Extracted data ▸
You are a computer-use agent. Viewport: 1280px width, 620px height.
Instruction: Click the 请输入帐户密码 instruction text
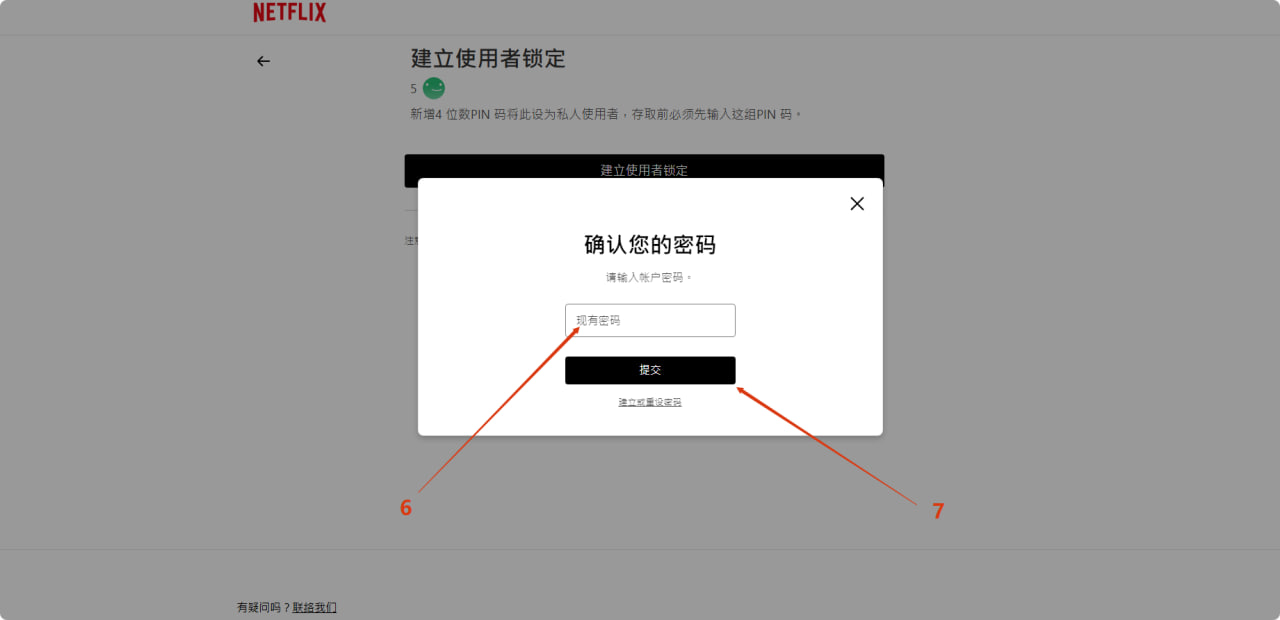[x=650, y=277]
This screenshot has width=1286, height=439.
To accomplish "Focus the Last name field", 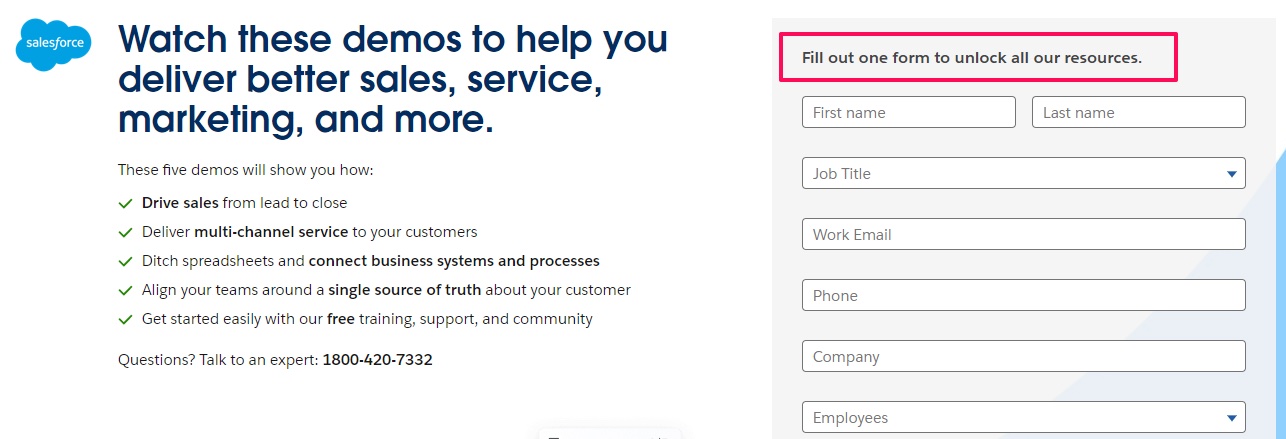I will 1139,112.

* * *

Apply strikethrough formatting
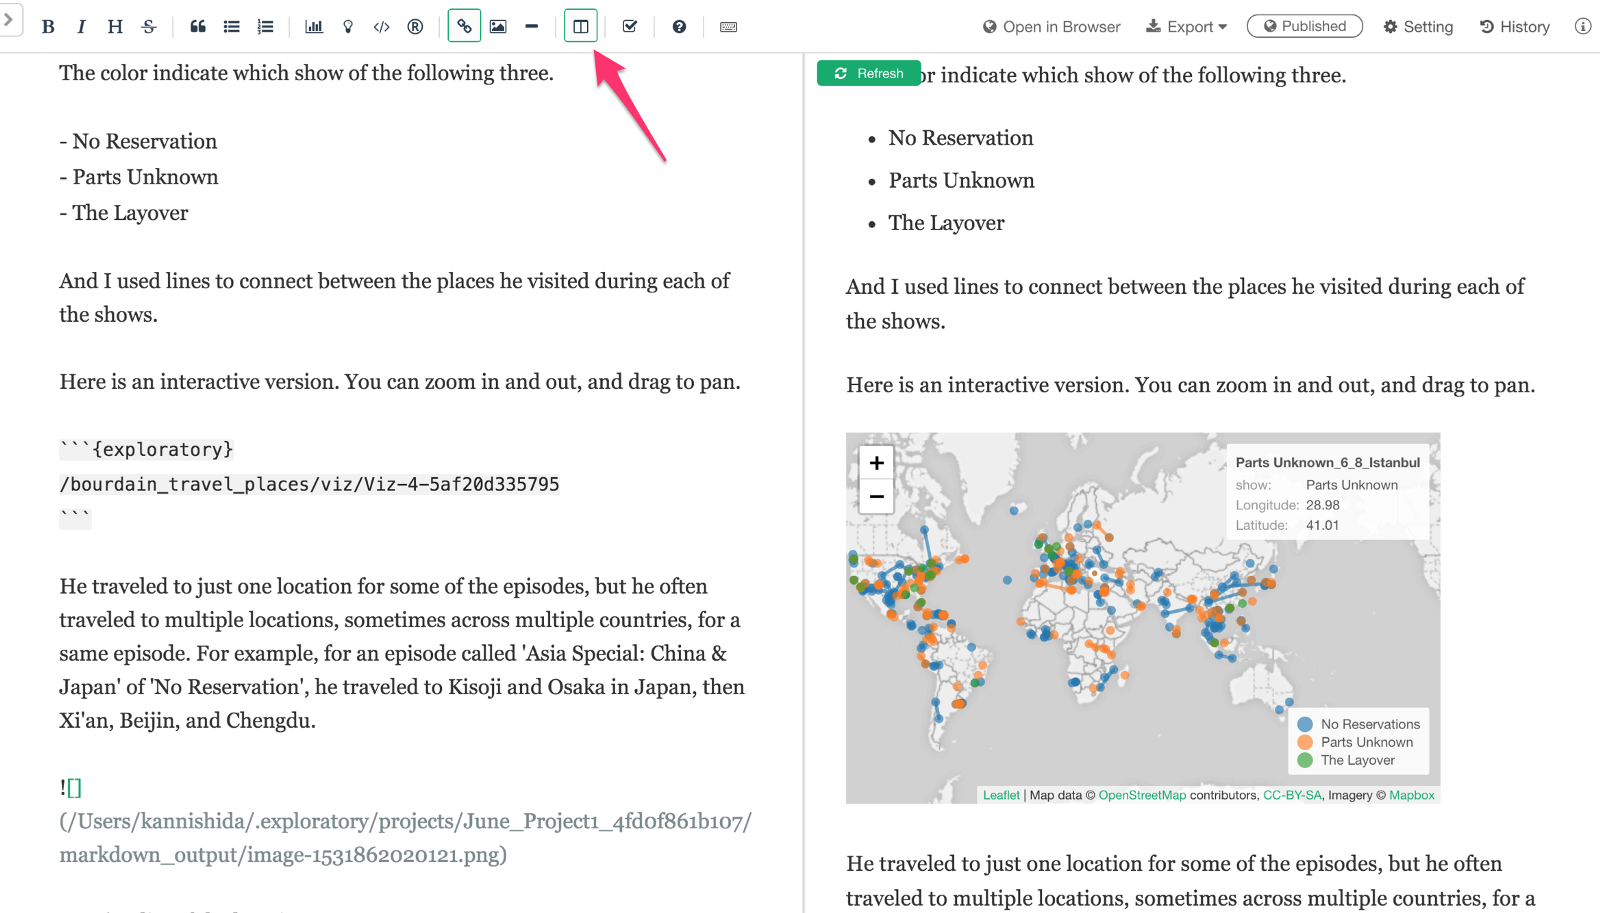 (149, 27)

Task item ▸
Go through the material and say how many lines include "height". The number alone will do.

Output of the exercise ▸
2